— Task item —
Copy out all the lines of the data that hold the word "value".

Records excerpted from a collection
──────────
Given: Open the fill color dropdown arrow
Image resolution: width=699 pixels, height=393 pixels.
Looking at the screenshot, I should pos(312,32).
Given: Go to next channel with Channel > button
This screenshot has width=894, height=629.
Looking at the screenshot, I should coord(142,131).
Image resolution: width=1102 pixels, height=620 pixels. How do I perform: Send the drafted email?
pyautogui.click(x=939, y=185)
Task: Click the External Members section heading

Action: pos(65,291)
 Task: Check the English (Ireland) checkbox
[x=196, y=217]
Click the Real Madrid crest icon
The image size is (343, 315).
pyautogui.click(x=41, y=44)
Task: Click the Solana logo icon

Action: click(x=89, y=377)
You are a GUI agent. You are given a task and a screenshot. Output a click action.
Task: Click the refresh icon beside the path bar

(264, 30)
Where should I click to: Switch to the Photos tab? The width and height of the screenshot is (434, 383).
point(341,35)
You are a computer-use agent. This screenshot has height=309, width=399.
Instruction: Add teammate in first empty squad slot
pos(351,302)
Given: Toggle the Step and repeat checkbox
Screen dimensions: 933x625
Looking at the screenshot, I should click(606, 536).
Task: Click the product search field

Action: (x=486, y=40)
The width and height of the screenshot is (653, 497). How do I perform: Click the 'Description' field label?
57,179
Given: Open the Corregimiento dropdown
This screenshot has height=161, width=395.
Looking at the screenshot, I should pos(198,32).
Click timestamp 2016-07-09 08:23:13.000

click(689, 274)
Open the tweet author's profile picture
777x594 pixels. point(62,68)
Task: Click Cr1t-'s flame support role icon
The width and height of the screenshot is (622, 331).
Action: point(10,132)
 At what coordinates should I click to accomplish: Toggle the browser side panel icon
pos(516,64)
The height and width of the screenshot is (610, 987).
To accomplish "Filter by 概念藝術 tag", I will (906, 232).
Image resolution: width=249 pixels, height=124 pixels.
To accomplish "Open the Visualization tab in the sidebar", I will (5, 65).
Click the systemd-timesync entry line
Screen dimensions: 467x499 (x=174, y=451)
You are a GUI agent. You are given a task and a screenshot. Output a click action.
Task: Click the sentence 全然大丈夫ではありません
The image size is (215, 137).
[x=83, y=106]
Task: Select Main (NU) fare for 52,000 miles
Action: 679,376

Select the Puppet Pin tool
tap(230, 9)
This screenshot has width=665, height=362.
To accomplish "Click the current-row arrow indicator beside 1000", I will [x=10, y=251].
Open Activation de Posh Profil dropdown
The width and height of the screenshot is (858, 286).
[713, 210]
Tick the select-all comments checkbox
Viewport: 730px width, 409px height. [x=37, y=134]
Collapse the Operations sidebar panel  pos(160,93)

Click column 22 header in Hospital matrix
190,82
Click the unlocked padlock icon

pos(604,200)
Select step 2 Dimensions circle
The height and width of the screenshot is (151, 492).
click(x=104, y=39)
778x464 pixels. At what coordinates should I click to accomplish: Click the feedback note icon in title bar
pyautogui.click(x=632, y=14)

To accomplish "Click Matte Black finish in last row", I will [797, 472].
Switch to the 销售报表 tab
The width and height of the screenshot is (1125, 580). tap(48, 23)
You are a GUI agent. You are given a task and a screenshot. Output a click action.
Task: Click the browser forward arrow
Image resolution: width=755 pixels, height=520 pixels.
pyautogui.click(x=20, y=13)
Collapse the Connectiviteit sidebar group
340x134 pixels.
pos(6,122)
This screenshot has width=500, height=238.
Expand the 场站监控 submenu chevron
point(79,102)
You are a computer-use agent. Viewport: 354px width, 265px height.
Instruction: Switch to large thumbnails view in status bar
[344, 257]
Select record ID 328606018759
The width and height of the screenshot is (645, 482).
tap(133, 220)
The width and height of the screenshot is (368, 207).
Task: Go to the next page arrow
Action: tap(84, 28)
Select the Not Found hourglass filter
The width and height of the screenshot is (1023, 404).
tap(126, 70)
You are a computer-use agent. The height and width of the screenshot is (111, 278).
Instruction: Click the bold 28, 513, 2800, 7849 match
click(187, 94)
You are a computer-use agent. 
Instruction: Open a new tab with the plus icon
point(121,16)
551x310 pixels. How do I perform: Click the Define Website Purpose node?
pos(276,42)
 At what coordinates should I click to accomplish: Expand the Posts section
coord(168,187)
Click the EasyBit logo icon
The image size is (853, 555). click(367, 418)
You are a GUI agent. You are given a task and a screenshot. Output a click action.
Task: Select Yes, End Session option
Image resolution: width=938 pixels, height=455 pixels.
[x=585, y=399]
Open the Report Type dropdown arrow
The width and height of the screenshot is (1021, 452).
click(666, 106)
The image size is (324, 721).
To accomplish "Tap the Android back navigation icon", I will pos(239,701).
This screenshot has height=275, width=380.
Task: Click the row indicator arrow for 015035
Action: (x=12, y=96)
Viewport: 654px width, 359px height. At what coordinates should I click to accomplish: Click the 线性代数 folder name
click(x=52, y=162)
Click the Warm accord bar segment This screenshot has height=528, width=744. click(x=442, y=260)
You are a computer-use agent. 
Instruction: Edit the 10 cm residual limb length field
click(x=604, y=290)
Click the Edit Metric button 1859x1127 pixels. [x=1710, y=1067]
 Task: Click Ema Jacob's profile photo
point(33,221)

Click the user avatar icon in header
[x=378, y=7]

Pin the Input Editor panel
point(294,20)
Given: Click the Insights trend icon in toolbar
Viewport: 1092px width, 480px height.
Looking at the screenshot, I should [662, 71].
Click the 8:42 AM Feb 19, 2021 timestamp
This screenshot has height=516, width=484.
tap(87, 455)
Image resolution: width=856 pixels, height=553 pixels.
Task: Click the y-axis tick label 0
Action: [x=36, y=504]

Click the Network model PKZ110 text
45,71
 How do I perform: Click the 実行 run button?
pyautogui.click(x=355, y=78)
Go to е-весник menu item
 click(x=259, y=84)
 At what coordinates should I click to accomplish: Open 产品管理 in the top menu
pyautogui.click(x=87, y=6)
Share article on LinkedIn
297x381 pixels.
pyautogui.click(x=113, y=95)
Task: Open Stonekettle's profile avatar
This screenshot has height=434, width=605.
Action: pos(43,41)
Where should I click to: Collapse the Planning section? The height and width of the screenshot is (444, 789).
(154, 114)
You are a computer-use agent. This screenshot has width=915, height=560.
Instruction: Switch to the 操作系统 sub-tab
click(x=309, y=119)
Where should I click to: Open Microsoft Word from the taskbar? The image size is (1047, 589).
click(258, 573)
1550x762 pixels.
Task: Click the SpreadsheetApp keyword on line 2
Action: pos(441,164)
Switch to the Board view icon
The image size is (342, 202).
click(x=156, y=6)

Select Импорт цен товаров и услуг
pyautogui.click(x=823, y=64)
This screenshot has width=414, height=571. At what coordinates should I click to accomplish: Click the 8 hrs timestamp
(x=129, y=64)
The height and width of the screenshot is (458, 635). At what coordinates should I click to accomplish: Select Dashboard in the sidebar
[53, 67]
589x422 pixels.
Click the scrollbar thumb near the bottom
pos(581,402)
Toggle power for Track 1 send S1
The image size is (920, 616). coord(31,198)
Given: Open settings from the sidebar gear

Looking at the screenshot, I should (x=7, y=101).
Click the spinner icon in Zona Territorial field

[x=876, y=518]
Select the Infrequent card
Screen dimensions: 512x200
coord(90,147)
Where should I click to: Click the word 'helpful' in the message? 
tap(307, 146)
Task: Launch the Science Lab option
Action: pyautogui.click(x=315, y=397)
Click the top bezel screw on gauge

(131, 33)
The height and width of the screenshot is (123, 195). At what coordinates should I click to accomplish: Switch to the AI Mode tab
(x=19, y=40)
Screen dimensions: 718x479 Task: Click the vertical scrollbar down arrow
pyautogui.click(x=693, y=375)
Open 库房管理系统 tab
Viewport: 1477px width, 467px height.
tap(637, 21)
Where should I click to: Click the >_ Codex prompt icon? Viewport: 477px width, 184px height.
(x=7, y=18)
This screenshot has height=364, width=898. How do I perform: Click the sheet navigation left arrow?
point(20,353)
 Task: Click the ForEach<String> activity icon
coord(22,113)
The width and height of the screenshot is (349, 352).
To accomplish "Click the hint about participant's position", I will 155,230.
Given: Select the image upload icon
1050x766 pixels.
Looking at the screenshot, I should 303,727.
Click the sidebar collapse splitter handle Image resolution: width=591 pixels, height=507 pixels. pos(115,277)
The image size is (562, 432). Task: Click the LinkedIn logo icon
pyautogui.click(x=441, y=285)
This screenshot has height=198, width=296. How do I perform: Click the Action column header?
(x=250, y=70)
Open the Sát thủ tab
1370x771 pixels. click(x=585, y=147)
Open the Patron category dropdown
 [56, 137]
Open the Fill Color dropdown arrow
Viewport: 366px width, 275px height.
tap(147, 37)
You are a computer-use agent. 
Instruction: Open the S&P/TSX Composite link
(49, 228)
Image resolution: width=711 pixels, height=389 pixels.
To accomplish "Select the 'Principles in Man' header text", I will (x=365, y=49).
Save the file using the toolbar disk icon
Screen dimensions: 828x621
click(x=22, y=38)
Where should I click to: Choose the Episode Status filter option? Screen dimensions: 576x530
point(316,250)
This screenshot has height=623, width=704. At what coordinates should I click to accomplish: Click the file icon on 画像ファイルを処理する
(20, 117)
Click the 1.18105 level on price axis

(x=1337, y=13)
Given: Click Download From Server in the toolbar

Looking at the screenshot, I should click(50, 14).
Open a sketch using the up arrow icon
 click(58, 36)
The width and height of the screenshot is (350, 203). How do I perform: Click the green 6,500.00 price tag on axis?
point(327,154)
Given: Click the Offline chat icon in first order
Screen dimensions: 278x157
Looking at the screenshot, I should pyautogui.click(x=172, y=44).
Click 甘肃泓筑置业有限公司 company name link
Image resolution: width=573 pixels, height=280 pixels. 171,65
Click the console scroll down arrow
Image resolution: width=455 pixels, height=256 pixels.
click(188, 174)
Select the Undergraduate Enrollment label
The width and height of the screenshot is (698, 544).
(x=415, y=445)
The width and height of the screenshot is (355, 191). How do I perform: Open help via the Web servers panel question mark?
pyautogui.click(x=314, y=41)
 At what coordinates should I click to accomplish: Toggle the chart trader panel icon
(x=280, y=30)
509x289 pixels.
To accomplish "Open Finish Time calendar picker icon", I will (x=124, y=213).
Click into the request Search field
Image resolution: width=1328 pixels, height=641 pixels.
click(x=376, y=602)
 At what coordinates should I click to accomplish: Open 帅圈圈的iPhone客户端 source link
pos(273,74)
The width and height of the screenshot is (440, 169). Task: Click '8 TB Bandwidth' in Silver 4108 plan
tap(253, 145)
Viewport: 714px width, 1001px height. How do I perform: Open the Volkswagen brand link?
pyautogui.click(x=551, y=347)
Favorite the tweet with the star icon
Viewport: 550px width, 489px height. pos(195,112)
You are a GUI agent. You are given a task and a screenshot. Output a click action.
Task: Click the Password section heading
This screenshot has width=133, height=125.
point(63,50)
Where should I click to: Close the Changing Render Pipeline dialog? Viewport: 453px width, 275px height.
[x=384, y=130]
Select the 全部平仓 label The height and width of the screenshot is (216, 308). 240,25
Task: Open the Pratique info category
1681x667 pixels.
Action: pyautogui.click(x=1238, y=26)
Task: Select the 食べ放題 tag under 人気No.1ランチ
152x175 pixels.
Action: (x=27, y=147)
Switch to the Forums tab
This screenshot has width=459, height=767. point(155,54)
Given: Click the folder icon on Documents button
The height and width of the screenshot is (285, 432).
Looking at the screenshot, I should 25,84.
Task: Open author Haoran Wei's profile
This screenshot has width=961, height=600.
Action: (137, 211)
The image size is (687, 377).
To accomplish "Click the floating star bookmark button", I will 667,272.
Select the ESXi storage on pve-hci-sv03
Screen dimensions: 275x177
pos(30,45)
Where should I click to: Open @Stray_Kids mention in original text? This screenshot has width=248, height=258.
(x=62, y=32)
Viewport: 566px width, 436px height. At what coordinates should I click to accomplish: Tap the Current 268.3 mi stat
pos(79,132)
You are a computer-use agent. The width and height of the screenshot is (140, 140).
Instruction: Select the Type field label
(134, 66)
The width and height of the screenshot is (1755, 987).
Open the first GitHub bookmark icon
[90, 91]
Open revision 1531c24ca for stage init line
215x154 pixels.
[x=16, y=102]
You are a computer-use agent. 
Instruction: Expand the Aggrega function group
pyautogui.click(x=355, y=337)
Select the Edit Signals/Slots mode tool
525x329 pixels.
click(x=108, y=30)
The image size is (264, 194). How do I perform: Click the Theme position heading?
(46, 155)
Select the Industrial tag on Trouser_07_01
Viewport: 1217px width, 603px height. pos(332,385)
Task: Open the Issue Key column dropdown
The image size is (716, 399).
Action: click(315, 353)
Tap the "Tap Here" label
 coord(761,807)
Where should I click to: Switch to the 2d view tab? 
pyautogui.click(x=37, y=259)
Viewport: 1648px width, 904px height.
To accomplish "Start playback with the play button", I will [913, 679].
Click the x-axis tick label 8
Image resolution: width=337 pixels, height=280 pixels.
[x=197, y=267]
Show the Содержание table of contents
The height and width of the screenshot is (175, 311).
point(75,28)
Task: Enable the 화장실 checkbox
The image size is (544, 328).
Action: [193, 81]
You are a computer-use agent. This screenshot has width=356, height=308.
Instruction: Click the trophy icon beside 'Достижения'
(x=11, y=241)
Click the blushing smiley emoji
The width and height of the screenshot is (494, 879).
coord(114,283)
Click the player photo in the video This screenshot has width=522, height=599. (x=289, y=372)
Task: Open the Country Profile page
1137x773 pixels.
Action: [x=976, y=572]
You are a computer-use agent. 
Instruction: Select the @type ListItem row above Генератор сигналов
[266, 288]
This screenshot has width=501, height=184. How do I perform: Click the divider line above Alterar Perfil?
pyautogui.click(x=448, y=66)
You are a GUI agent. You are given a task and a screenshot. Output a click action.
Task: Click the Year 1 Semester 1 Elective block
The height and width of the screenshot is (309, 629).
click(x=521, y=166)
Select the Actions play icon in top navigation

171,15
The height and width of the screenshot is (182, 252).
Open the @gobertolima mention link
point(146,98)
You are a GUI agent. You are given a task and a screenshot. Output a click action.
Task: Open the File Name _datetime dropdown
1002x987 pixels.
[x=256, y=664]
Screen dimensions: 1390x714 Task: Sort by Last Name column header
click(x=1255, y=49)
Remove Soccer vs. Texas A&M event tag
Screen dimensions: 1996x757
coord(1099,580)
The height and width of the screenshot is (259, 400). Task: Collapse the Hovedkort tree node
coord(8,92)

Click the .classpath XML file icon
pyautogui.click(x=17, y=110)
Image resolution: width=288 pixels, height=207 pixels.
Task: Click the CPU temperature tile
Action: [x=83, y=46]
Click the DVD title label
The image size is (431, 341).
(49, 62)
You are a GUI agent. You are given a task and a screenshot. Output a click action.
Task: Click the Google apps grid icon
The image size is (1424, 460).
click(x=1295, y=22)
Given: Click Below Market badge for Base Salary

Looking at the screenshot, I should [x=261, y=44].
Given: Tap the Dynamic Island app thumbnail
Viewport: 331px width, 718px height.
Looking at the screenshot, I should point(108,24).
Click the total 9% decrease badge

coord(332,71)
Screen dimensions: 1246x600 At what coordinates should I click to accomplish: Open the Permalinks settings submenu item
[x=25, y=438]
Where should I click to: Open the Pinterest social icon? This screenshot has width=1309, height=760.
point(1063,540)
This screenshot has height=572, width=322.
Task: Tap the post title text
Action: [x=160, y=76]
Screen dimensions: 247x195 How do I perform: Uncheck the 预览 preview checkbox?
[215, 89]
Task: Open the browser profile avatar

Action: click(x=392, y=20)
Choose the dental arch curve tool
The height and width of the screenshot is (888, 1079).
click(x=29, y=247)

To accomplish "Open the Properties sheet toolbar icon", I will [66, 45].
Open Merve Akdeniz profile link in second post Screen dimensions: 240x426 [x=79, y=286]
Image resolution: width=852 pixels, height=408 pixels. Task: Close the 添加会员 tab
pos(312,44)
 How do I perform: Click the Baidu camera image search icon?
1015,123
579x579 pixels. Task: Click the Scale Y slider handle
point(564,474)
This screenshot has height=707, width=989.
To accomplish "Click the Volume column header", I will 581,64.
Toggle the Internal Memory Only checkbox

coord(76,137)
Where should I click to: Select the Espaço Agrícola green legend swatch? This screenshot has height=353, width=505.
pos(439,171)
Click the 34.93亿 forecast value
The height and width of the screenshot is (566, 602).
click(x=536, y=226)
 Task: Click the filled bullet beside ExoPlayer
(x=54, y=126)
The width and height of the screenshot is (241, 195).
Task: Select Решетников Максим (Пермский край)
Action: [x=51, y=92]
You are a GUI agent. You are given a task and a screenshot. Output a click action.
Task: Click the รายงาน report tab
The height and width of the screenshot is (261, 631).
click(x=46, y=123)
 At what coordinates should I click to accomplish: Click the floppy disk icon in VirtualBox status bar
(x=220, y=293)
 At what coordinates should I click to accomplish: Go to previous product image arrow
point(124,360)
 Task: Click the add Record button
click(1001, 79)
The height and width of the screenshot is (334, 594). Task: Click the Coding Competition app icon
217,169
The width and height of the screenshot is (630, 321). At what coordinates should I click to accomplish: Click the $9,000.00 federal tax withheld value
──────────
— Exercise solution —
Click the 34.93亿 forecast value
The width and height of the screenshot is (630, 321). At what coordinates should I click to accomplish: Click the $9,000.00 federal tax withheld value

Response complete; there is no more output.